Some strategies to attenuate IH aimed at attenuating VSMC proliferation after vascular injury [13, 26, 27]. While this seems to make physiologic sense, clinically the initial results have been disappointing. The largest, prospective, randomized controlled trial in humans to date (PREVENT III) designed to attenuate vein graft failure by use of oligonucleotide anti-sense therapy targeting E2F, a transcription factor promoting G1/M transition, failed to show protection from IH [26, 27]. There has been a lot of debate as to why to the PREVENT III trial failed. Be it the degree or duration of gene silencing, or the target E2F itself. Another consideration is that EC are more susceptible to RNAi than VSMC under identical conditions [9,10,11,12]. Hence, it is conceivable, that bystander EC were transfected and their altered ability to proliferate in the setting of vascular injury may have contributed to the trial’s failure.

Anatomical proximity of EC and VSMC

Given the immediate proximity of EC and VSMC in the vascular bed, it appears a rather difficult task to deliver RNAi exclusively to one of the two cell fractions. In addition, particularly the arterial vessel wall consists of a thick muscular layer with multiple layers of VSMC stacked on top of each other. In order to achieve a transfection success across all VSMC layers, a high dose of RNAi oligomers as well as potent transfection agents [e.g. liposomal or cationic polymer based such as polyethyleneimine (PEI)] may have to be used [9, 28, 29]. This again may result in inadvertent transfection of other cells residing in the vascular wall including EC, pericytes, dendritic cells and fibroblasts. These cells have important roles in vascular homeostasis and in orchestrating the response to injury. Furthermore, the aforementioned transfection agents themselves elicit profound effects on the transcriptome of vascular cells thus additionally complicating the situation [29].

Distinct gene expression and stress response patterns of VSMC and EC from different vascular beds

Not surprisingly, relevant differences exist amongst the same cell type (EC or VSMC) within the separate vascular beds. A study comparing canine VSMCs within the aorta (Ao), branch pulmonary artery (bPA), main pulmonary artery (mPA) and inferior vena cava (IVC) revealed not only obvious histologic differences in layer thickness and cellular organization, but also significant protein expression differences with regards to smooth muscle actin (SMA), myosin heavy chain (MHC) and smooth muscle myosin heavy chain isoform 2 (SM2) [30].

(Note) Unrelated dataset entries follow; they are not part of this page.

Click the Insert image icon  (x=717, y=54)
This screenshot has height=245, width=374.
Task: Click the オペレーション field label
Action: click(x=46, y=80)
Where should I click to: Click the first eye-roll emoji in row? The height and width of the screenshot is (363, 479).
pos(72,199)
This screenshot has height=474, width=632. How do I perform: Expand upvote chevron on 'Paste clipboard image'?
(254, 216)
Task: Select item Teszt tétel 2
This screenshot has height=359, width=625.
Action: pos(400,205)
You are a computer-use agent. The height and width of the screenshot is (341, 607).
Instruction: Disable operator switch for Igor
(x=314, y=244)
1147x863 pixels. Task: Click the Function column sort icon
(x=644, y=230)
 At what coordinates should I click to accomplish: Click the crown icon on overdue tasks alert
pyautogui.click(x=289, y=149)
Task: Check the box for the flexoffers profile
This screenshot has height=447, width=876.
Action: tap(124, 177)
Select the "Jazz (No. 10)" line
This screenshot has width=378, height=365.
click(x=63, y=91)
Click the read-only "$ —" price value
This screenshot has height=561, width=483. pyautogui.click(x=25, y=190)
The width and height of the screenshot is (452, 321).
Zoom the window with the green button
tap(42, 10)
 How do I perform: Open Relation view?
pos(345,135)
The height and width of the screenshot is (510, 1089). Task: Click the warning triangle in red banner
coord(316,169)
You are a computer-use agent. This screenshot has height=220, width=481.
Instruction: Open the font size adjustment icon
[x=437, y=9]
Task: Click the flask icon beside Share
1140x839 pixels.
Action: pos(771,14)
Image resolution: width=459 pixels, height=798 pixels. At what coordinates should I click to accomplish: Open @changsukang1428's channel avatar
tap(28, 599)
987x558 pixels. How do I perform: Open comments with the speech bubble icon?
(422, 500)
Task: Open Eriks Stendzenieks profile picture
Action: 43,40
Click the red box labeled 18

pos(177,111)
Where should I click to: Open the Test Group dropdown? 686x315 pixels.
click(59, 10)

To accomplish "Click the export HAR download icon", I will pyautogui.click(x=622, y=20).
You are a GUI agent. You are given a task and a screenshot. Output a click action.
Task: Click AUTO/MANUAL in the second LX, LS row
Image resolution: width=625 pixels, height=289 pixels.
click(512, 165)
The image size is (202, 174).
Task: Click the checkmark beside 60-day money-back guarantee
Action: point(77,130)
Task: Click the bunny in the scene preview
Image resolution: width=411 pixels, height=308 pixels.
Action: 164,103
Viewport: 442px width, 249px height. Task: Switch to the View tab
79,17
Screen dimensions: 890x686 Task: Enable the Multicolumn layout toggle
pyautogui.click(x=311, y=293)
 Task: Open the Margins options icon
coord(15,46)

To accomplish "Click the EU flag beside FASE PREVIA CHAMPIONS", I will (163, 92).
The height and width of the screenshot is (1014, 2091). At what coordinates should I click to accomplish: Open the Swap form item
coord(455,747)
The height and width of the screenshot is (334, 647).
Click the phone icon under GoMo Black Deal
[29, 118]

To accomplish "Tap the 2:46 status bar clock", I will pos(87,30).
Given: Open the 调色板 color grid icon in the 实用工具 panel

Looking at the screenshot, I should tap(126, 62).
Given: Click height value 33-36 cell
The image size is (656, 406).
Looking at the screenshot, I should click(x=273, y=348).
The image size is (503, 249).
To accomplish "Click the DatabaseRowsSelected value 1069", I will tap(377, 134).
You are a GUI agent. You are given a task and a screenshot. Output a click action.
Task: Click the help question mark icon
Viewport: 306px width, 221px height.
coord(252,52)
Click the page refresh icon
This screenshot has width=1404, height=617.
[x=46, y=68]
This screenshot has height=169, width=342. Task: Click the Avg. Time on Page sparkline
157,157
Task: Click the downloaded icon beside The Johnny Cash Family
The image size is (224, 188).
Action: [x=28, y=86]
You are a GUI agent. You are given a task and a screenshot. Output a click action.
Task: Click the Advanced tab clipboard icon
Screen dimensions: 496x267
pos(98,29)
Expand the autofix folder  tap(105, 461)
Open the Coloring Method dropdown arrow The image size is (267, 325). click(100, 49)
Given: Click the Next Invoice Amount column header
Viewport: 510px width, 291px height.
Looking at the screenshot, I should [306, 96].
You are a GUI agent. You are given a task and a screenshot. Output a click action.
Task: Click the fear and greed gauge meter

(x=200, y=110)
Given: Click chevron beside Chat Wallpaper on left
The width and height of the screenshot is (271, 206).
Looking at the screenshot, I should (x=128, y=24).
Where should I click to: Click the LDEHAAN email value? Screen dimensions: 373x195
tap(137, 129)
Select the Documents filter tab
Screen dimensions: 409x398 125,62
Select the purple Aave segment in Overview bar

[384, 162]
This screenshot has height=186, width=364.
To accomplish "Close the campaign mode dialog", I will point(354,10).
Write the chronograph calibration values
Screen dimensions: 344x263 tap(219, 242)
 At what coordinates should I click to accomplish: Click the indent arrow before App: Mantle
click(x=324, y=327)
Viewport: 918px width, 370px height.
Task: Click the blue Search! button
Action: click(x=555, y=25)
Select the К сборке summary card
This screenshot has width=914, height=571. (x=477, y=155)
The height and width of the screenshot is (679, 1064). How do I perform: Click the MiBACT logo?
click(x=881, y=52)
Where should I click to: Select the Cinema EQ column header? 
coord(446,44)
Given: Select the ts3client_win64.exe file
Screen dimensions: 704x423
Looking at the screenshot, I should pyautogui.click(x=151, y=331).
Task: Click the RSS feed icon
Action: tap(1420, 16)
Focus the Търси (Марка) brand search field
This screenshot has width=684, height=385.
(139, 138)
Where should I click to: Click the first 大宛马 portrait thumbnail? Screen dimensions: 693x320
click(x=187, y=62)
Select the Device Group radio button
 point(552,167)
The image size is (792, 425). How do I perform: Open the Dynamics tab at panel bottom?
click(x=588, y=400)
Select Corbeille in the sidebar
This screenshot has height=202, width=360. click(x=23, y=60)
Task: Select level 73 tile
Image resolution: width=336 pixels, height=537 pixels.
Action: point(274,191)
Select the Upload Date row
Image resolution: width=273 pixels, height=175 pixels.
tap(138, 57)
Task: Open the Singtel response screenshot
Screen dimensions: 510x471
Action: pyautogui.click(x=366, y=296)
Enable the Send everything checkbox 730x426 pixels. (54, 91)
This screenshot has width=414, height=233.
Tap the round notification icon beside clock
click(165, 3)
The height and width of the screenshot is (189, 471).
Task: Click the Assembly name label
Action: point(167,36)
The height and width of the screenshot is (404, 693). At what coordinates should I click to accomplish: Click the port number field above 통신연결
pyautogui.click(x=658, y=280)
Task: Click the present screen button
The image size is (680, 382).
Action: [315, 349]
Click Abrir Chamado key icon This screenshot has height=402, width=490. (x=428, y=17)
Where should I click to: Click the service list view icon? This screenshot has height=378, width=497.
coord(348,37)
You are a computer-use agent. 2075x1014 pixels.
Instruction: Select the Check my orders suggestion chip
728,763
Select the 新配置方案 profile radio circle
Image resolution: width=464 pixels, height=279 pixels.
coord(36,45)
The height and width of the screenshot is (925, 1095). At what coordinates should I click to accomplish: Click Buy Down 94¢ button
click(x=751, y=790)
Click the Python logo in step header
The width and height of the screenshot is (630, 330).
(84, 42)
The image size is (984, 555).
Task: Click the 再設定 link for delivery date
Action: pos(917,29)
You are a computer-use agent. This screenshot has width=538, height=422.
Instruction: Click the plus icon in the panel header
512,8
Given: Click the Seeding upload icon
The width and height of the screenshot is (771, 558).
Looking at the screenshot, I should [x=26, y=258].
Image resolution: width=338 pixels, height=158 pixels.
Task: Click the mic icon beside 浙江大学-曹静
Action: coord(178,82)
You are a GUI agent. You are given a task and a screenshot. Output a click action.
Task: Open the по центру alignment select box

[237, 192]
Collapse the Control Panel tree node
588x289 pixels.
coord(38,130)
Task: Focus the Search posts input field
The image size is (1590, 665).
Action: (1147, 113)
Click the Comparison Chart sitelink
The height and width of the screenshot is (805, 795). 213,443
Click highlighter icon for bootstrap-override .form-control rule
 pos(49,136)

Separately, differential expression patterns were found with regards to Hox4. Products of the hox gene family regulate the cranio-caudad organization of the body during embryogenesis. Differential Hox4 expression has been found along the aorta in EC and VSMC of baboons. Thoracic EC and VSMC revealed higher Hox4 levels compared to corresponding abdominal aortic cells [31]. Further, human AAA specimens were found to have a significantly lower Hox4 expression when compared to healthy controls [31].

Another example is the protein testin, which was found to be differentially expressed in coronary and internal mammary arteries. Testin is a cytoskeleton-associated protein that localizes along actin stress fibers, at cell–cell-contact areas, and at focal adhesion plaques. Testin was also found to have tumor suppressor gene function and may be relevant for EC function [32, 33]. Testin silencing in EC promoted oxidized-LDL-mediated monocyte adhesion to ECs, EC migration and the transendothelial migration of monocytes, while overexpression of testin mitigated these effects [33].

Aside from varying intrinsic protein expression profiles it could be shown that VSMC from different segments of the circulation respond distinctly to noxious stimuli. Oxidized low-density lipoprotein (OxLDL) treatment in saphenous vein graft VSMC (SV-VSMC) led to an increase in proliferation and migration as well as NF-kappa B activation. In contrast, OxLDL inhibited proliferation and migration in coronary VSMC. In addition, significant differences in cytokine, chemokine extracellular matrix protein expression were noted between these cell groups [34].

In line with this are observations derived from in vitro experiments, which revealed that SV-VSMC were found to be significantly more proliferative and displayed a more migratory and invasive behavior than internal mammary artery VSMC [35].

Yet in contrast, human VSMC derived from atherosclerotic lesions of infragenicular arteries displayed significantly increased rates of proliferation, adhesion, and migration as compared to human saphenous vein VSMC [36].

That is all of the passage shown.